── Bloc de texte ──

Le public est encore clairsemé lorsqu’arrive sur scène Carla Bozulich, accompagnée par Nels Cline, son (paraît-il) compagnon à la ville et par ailleurs guitariste au sein de Wilco. Bref, tout se tient. Elle aura même droit au fil des morceaux à la visite d’un bassiste et de Glenn Kotche et Mikael Jorgensen, respectivement batteur et clavier du groupe tête d’affiche ce soir. Officiant sur le label canadien Constellation, Carla Bozulich a délaissé sa carrière de punk au sein de The Geraldine Fibbers pour privilégier ici une ambiance plus intimiste, à la frontière du post-rock, de la musique instrumentale avec des accents presque gothiques. Malheureusement, ses morceaux assez délayés, aux structures « libres » peinent à passionner et souffrent d’un déficit rythmique assez plombant, même accompagnés de si bons musiciens. Ajouté à cela une attitude plutôt "dark" qui n’engage pas plus le public qui préfère papoter au bar. Tout ça est bien dommage, puisque la jeune femme possède un timbre profond assez touchant. Allez, laissons-lui le bénéfice du doute puisque le tout doit sûrement être redécouvert sur disque, au casque et seul dans le noir pour donner pleine mesure aux ambiances voulues.

Jeff Tweedy l’a déclaré par-ci par-là, il s’est débarrassé de son addiction à l’alcool, il voit sa récente rupture avec sérénité et il n’a de cesse de déclarer que son groupe actuel est le meilleur avec lequel il ait pu jouer. En gros, tout est réuni pour faire fuir n’importe quel fan tant on sait que le confort sied assez peu au rock en général. Loin de lui souhaiter quelconque malheur, un peu de vie mouvementé ne saurait lui faire du mal. Pourtant, avec ce nouvel album plus simple, Tweedy semble avoir trouvé l’inspiration dans un retour à un état d’apaisement, où la sérénité, la réflexion et la contemplation des choses simples sont préférable à la colère, la mélancolie ou la dépression.

───
── Liste des enregistrements ──

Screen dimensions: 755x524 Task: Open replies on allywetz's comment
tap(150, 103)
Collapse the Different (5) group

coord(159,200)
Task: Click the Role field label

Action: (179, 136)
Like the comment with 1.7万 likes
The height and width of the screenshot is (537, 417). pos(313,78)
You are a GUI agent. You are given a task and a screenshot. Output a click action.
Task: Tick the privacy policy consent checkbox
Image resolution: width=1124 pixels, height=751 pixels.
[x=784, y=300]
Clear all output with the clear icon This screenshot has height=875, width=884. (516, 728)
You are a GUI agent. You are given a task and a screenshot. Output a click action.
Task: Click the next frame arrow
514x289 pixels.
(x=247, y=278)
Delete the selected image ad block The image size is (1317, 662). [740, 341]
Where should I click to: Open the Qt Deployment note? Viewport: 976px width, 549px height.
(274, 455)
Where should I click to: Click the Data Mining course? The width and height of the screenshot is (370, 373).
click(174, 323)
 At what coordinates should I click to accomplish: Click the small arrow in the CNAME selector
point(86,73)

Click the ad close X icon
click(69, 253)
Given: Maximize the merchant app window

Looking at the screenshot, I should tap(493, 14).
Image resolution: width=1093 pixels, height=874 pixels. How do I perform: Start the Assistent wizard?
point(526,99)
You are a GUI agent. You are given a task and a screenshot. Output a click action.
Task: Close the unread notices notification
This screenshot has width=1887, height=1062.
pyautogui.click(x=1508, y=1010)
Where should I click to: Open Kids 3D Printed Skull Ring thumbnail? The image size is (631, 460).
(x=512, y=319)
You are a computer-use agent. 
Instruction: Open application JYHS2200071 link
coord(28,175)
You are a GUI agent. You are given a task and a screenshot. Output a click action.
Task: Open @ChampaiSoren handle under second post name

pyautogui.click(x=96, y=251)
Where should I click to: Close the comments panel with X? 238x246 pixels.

───

» **Consigne**: Indiquez si chacune de ces affirmations concorde avec le texte, en répondant par oui ou par non et en citant mot pour mot le passage décisif : (a) Nels Cline joue de la guitare dans Wilco ; (b) le public se laisse captiver par la prestation de Carla Bozulich ; (c) Jeff Tweedy affirme avoir mis fin à sa dépendance à l’alcool. Appuyez-vous uniquement sur le texte.

» **Réponse rédigée**:
(a) Oui : « par ailleurs guitariste au sein de Wilco ».
(b) Non : « qui n’engage pas plus le public qui préfère papoter au bar ».
(c) Oui : « il s’est débarrassé de son addiction à l’alcool ».